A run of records
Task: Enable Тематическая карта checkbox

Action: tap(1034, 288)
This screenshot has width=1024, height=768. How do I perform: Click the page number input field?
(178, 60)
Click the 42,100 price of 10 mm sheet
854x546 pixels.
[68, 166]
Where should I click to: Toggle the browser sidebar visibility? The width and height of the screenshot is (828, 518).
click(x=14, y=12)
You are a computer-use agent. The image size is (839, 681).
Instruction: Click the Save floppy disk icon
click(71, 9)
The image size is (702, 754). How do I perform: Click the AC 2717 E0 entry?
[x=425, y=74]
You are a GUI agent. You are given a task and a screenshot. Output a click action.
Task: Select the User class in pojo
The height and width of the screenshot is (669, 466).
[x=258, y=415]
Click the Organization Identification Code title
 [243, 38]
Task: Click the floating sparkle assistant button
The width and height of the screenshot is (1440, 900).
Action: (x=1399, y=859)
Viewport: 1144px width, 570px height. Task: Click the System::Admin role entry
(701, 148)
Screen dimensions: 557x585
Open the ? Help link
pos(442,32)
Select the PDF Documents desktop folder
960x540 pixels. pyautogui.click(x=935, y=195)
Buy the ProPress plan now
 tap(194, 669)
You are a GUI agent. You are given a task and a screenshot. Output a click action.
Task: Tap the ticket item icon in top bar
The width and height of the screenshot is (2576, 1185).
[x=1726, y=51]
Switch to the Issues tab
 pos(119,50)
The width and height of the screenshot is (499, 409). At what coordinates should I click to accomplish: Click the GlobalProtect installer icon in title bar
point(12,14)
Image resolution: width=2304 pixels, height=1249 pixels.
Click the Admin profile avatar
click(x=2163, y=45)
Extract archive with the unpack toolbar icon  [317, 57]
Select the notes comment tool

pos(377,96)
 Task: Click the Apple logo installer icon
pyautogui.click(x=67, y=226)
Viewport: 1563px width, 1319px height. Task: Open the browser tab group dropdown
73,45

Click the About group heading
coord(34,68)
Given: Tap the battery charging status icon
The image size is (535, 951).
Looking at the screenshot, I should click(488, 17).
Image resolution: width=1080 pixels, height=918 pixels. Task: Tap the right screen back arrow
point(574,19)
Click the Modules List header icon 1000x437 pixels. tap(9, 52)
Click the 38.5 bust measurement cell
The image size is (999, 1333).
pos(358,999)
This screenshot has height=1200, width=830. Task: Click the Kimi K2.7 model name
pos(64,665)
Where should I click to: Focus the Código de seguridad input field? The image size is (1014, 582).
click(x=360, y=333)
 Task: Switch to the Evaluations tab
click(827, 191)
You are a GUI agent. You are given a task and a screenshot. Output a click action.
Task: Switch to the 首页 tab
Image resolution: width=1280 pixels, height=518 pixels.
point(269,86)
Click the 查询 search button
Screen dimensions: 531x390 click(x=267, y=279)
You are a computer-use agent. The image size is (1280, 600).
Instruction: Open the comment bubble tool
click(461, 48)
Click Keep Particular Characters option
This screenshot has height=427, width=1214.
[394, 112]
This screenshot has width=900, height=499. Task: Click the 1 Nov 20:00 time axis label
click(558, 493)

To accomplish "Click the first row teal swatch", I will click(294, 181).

TASK
Find every line in the entries above that contains the string "resolution" and copy each one. Case counts.

COMPLETE OUTPUT
Image resolution: width=2304 pixels, height=1249 pixels.
Image resolution: width=1080 pixels, height=918 pixels. Task: Tap the right screen back arrow
Image resolution: width=1280 pixels, height=518 pixels.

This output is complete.